あ、届いてる?うんうん、今日!2時間ぐらい前って!」

 

とどいてるーーーーーーーー!!!!

 

「それっぽいの届いてるって!事務所遠いけど、連れてってあげるから!見て確認して!」とわたしを導く店長。

ありがてぇ、ありがてぇ…。

 

ちなみにこのとき旦那さんは、トイレの前のベンチに座っていた。

この朗報を伝えるべく近寄ったら、「あれ、トイレ出てたの!?」と驚く。

遅れて着いた彼は、トイレの前にわたしが居ないのを見て、中で泣き崩れていると思ってたらしい。

 

ちがうのよ。

あなたより先に走ってトイレに入って、

あなたが着く前に走ってトイレから出て、

居酒屋の店長さんに助けられていたところなのよ。

とにかくあるかもしれないから来て!!と一緒に移動。

 

そして、遺失物も扱う事務所で、店長さんから警備員さんに引き渡されるわたし。

 

結論から言えば、タイトルに「失くしかけた」と書いた通り

指輪は手元に戻りました(´;ω;`)

ほんとうによかった…中国人疑ってごめん…

どなたが届けてくれたか分からないけど、本当に助かった…

トイレの洗面台に、小さいとはいえダイヤのついた指輪が置かれているのを見て

さぞ驚かれたことでしょう(´;ω;`)

世の中にはいる、度を越したうっかりものが…!

 

旦那さんには「気を付けないと!」と注意はされたが、

結果オーライで本気で怒られることはなかった。
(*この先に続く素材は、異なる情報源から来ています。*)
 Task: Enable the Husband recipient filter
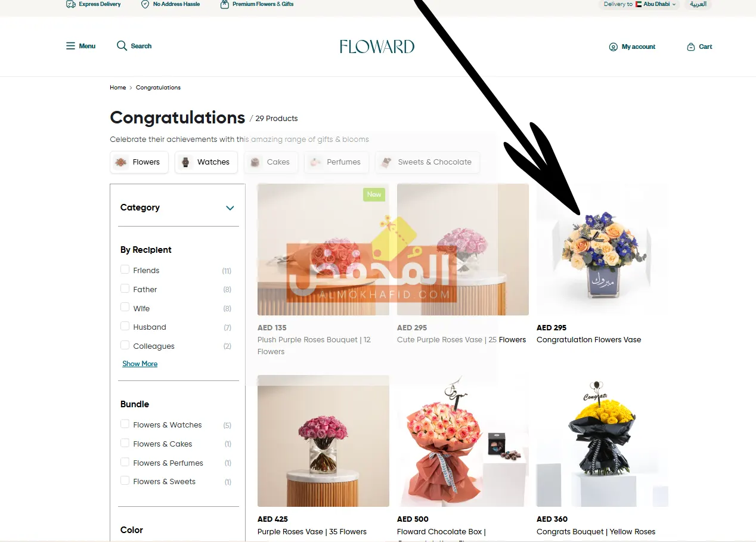click(x=125, y=326)
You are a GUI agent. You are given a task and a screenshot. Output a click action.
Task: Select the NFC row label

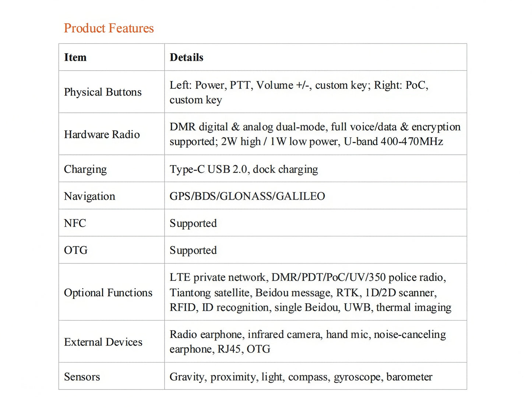pyautogui.click(x=75, y=223)
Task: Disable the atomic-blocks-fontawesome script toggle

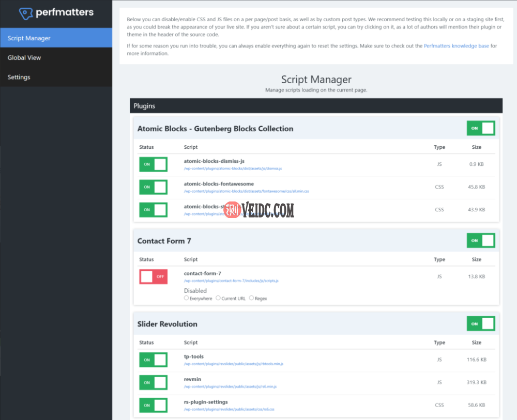Action: tap(153, 187)
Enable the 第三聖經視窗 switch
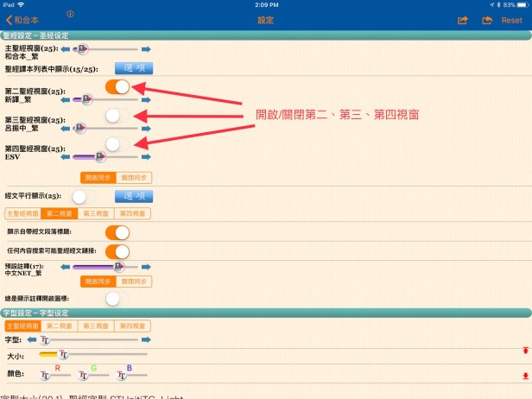Viewport: 532px width, 399px height. [x=117, y=115]
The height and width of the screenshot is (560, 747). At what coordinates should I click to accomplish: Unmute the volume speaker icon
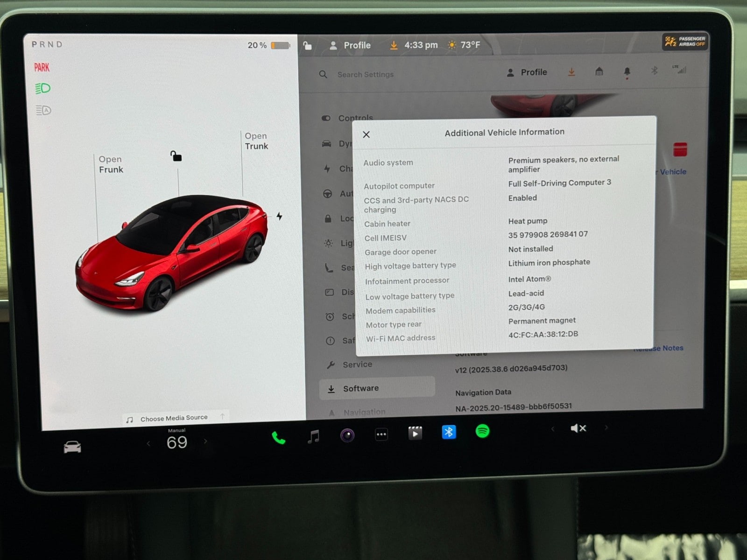[578, 428]
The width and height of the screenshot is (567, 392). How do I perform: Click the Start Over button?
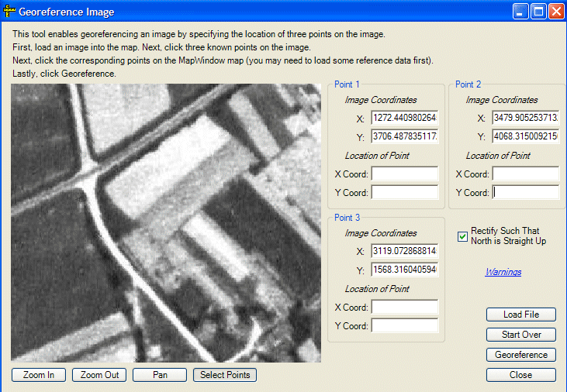click(520, 335)
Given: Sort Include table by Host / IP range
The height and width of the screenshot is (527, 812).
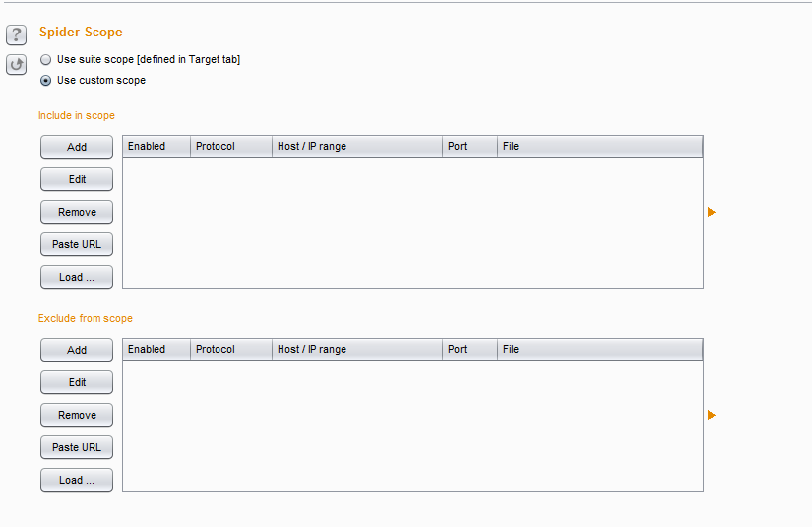Looking at the screenshot, I should 356,147.
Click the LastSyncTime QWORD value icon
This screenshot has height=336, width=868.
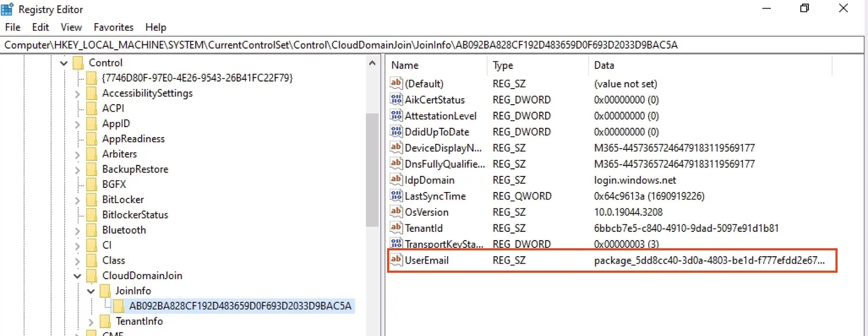tap(396, 196)
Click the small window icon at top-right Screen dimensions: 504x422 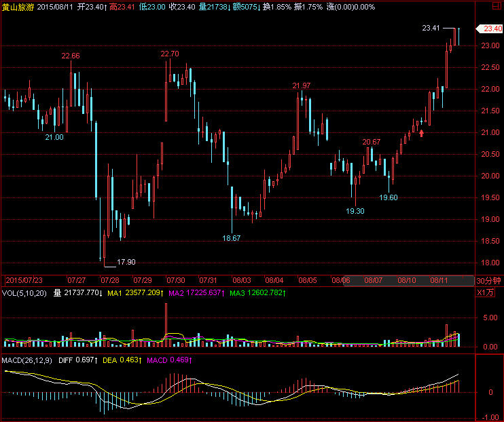pos(498,6)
セーフ。

もし本当に失くしてたらどうした?と聞いてみたが

「おおたが泣き止むまでたいへんだろうなあって考えてた」とだけ言っていた。

とにかく見つかってよかった…!!!

これ以後、手を洗う時も指輪ははずさないことにした。腐りゃせん。

 

拾うこともよくある

 

そして指輪が届いていたとき、わたしはその少し前にしていた自身の善行を思い出していた。
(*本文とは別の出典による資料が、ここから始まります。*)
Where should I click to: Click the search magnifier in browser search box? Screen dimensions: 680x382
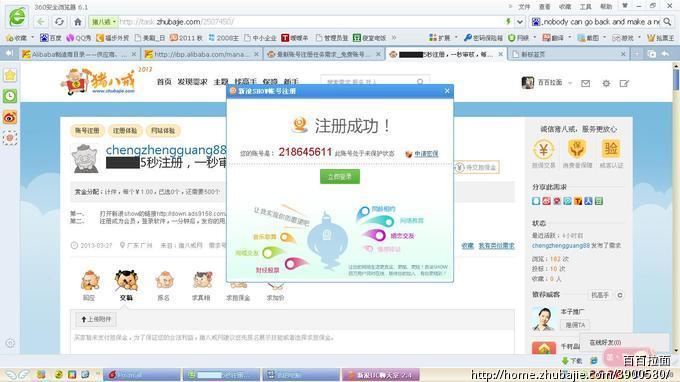(667, 22)

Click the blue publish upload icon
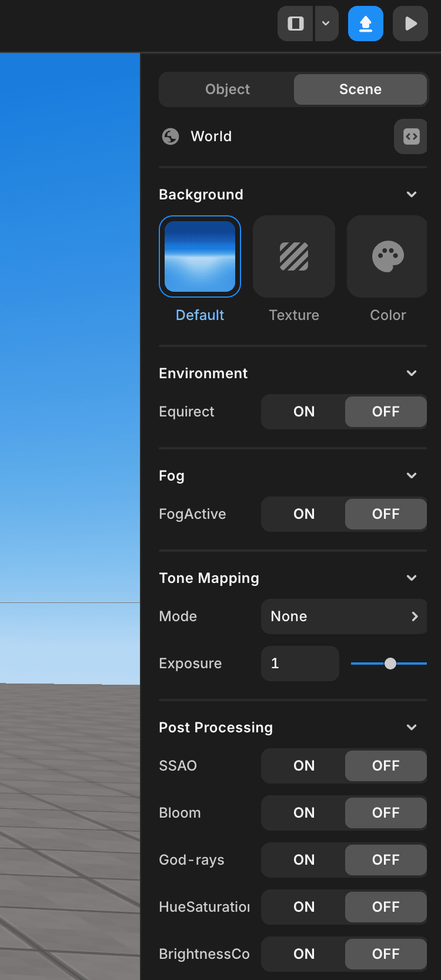(366, 24)
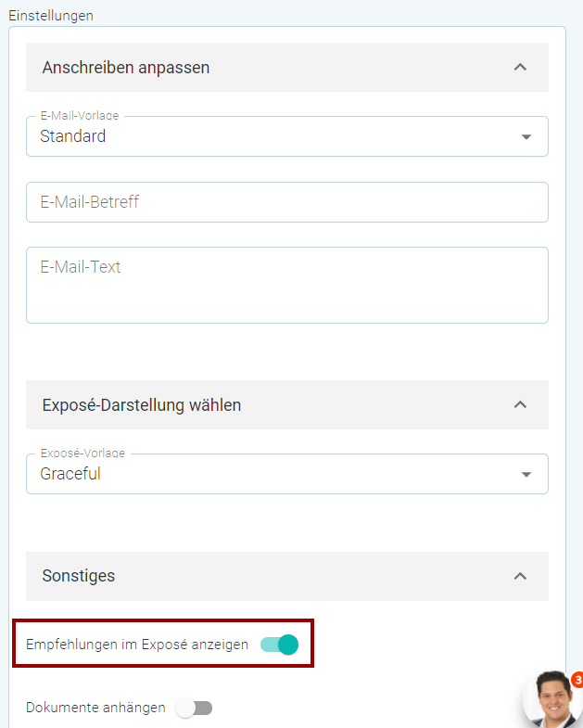The height and width of the screenshot is (728, 583).
Task: Click the Dokumente anhängen label text
Action: tap(95, 708)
あのとき見つけたお財布をちゃんと届けたから、まわりまわってわたしの指輪も届いたに違いない!と。

 

わたしがよく失くす人間であることは関係ないと思うが、

大事そうなものが落ちている現場に出くわすこともよくある。

 

警察に届けると面倒くさいらしい?が、

デパートに落ちていたお財布はデパートの係の方に渡したし

電車内に落ちていたパスケース(がっつり数か月分の定期)は駅員さんに渡したし

特に面倒は味わったことない。

 

拾うときは多少緊張するが、あまりにもまわりの人がスルーするため

「え…あれ、財布やん…?まぼろし…?」と思いつつ

「いや!財布だ!!ここでわたしが拾わなければ、誰か悪い人に見つかってしまうかもしれない!!」と心を奮い立たせる。

 

もちろん、ほんとにみんな気が付いていないだけかもしれないし

ものすごく急いでいてどこかに届けるのが面倒なのかもしれないし

手を出した瞬間に持ち主が走って戻ってきてネコババ扱いされる可能性もあるし

盗まない限り、落ちている財布を見過ごすことは罪じゃないよね。

 

でもわたしは、自分がうっかりものだから、

この財布や定期を落とした人の、この後のどきどき具合を想像するともう手を出さずにはいられない。

そして、自分が遺失物センターに問い合わせた時に心底ほっとするあの気持ちを思い出して

この持ち主さんも、同じように喜んでくれたらうれしいなあと勝手にほっこりする。

 

これからも、見つけてしまった大事そうな落し物は、

できるだけ持ち主のもとへ還れるようにしてあげたいと思う。

すべてのうっかりものたちよ、ともに助け合おう。